EXERCISE DESCRIPTION: Could you return every line of the material that contains the word "comment"?

*** THE DATA

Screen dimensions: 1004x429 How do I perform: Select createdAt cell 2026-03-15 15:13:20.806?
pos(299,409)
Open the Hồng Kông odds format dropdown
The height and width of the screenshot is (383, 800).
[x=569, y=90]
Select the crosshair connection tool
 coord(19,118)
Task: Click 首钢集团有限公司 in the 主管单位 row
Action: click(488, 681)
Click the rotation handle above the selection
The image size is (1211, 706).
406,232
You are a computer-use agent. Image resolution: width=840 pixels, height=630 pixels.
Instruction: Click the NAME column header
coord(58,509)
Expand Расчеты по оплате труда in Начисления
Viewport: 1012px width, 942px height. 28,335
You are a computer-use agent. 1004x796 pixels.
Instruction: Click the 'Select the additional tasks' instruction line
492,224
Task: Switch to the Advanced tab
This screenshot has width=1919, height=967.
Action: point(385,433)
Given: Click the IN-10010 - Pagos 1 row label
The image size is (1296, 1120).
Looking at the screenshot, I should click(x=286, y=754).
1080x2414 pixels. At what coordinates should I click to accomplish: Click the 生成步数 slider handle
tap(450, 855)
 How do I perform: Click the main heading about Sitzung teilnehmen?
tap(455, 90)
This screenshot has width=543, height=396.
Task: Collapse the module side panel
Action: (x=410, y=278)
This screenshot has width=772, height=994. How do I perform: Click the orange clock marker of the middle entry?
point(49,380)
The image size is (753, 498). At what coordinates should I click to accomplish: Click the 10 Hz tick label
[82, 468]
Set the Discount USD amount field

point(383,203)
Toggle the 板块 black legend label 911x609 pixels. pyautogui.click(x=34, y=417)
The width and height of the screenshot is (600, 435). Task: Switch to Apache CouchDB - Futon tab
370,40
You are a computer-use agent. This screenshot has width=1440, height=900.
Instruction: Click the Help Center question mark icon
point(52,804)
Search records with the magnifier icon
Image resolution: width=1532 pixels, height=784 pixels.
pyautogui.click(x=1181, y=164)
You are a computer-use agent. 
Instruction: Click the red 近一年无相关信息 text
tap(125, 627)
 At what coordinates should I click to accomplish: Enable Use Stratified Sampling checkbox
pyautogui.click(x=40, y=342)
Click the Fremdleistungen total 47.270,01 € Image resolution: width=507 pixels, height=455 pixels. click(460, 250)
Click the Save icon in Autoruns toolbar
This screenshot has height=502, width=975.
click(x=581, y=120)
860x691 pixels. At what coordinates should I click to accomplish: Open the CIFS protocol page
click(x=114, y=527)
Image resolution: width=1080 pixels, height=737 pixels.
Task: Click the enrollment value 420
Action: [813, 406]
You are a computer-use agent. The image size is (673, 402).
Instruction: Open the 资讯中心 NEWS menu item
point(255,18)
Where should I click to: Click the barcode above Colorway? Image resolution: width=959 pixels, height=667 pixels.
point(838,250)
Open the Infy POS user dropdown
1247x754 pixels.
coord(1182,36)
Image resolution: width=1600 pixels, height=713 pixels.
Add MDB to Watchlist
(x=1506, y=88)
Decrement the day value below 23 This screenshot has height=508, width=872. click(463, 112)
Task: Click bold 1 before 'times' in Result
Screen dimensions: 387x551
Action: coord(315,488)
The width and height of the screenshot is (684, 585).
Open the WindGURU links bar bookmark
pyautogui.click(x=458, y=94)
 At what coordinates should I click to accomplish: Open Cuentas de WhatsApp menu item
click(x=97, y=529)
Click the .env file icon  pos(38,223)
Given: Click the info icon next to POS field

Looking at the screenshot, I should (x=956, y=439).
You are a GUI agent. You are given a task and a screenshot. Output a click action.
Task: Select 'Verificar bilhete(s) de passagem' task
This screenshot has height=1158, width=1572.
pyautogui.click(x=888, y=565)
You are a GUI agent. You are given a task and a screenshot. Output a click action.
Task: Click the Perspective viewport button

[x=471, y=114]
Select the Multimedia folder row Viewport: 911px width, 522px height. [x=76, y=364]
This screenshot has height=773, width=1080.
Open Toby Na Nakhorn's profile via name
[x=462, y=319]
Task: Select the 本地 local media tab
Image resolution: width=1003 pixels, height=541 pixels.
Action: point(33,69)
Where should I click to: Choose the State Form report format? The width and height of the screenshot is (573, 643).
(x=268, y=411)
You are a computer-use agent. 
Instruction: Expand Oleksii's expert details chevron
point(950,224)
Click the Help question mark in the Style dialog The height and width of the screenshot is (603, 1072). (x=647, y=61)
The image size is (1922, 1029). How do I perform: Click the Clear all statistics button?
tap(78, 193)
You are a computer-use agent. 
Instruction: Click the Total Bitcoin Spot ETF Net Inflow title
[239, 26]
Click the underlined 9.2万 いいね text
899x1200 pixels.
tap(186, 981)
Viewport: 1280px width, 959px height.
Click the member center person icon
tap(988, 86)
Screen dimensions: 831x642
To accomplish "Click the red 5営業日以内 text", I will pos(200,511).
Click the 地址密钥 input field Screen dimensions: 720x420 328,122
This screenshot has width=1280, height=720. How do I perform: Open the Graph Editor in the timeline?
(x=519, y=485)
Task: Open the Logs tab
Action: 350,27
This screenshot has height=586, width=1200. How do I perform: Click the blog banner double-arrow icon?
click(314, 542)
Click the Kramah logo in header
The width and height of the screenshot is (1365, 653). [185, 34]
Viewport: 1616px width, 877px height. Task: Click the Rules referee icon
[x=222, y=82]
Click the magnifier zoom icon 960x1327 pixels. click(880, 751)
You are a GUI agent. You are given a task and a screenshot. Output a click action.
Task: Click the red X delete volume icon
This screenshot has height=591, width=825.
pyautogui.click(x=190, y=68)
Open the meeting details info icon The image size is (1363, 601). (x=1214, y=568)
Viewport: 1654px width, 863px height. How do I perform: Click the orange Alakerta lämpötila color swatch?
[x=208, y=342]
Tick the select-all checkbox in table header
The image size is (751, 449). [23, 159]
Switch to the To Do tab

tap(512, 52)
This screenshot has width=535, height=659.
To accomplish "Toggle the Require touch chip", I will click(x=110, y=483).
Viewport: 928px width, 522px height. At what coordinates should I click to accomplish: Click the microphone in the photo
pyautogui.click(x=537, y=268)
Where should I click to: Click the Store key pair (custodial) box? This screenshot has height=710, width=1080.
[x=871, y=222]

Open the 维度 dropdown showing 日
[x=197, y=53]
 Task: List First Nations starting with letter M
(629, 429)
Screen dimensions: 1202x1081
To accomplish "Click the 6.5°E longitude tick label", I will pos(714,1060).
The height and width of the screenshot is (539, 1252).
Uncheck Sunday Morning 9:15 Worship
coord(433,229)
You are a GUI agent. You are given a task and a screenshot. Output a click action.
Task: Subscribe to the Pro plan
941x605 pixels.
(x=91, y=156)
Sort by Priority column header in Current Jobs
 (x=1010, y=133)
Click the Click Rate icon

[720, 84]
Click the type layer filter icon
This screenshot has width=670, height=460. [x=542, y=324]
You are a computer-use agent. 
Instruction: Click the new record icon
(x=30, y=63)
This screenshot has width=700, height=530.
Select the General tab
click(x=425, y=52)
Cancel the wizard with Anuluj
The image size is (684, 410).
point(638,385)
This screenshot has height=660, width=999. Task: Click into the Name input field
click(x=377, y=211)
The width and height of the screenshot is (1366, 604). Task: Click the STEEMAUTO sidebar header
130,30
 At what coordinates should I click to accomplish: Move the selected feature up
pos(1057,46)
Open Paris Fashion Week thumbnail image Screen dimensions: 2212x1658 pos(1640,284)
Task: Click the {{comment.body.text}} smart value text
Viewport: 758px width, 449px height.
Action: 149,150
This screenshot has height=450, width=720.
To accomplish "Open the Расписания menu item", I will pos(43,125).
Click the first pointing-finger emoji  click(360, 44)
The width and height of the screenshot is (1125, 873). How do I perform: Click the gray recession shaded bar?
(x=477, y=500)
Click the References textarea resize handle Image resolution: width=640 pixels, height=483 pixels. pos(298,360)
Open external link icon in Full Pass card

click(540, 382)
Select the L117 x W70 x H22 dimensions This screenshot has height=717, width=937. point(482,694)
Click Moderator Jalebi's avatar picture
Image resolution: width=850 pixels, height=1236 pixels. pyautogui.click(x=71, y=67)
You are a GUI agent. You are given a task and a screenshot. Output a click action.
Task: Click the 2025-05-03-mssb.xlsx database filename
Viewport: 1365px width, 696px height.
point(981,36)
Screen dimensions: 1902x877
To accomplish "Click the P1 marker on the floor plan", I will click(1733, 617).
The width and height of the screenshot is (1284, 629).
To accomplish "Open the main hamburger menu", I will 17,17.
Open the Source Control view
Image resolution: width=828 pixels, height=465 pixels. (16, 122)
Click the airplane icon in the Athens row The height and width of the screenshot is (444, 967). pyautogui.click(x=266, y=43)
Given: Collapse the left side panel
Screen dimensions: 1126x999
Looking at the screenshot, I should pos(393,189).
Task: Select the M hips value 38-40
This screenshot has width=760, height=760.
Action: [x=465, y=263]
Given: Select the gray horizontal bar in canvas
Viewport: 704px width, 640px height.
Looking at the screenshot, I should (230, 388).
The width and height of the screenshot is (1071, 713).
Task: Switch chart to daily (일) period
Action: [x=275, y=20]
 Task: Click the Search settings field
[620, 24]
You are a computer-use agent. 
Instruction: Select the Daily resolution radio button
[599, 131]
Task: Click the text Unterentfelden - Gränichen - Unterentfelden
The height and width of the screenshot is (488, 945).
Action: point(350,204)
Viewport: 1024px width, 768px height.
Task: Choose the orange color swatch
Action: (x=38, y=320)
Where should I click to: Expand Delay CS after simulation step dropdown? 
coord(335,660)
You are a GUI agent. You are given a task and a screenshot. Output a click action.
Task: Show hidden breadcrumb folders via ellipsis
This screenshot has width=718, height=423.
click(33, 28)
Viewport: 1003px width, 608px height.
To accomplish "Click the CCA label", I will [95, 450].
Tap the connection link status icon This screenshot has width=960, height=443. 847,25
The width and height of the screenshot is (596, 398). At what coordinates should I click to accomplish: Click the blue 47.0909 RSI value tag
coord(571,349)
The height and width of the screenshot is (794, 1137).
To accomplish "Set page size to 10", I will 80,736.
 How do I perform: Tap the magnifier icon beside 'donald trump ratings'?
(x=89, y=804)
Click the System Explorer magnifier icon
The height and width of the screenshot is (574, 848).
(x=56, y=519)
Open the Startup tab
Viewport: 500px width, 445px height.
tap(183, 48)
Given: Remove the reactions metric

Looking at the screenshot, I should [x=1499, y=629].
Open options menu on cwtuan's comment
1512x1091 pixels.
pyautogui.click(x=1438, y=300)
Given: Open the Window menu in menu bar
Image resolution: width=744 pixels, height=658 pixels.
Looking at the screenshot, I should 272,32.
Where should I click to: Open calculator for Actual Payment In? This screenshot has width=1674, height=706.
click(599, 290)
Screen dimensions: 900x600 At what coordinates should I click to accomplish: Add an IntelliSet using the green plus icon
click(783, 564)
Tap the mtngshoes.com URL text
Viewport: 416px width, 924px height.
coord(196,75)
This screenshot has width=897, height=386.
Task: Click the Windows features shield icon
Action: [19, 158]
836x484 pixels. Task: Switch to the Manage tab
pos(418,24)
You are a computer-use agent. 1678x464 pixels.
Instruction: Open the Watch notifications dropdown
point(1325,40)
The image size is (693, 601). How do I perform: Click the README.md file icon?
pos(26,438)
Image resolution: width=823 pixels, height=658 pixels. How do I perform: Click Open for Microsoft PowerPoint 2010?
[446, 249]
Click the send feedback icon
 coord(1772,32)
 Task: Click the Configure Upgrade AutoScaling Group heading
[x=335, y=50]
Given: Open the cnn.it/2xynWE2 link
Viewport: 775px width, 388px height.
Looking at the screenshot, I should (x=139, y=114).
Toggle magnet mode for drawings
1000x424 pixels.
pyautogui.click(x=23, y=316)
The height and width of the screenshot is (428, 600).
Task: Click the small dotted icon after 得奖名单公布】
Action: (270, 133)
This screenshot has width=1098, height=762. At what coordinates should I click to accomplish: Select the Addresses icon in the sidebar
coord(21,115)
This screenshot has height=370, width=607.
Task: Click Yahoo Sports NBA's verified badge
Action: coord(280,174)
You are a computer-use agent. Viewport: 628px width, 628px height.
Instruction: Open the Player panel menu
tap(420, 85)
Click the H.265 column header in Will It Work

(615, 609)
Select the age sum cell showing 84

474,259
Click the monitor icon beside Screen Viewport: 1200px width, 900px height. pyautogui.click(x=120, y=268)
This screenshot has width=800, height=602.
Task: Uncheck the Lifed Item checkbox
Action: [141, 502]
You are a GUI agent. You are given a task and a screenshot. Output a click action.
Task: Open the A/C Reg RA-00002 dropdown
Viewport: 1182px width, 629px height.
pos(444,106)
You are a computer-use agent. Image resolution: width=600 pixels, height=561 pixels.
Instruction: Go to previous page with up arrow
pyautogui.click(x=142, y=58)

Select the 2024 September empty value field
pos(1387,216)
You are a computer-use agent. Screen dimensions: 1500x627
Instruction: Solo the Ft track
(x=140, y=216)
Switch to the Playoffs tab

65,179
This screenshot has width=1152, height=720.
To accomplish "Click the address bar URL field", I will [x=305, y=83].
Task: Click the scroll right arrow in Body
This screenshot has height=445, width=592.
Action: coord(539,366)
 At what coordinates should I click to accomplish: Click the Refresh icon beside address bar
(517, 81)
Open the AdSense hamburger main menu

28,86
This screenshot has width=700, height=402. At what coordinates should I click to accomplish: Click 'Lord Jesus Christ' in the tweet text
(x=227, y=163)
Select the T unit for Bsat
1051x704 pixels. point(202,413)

******

RESULT OF THE EXERCISE:
Task: Click the {{comment.body.text}} smart value text
Open options menu on cwtuan's comment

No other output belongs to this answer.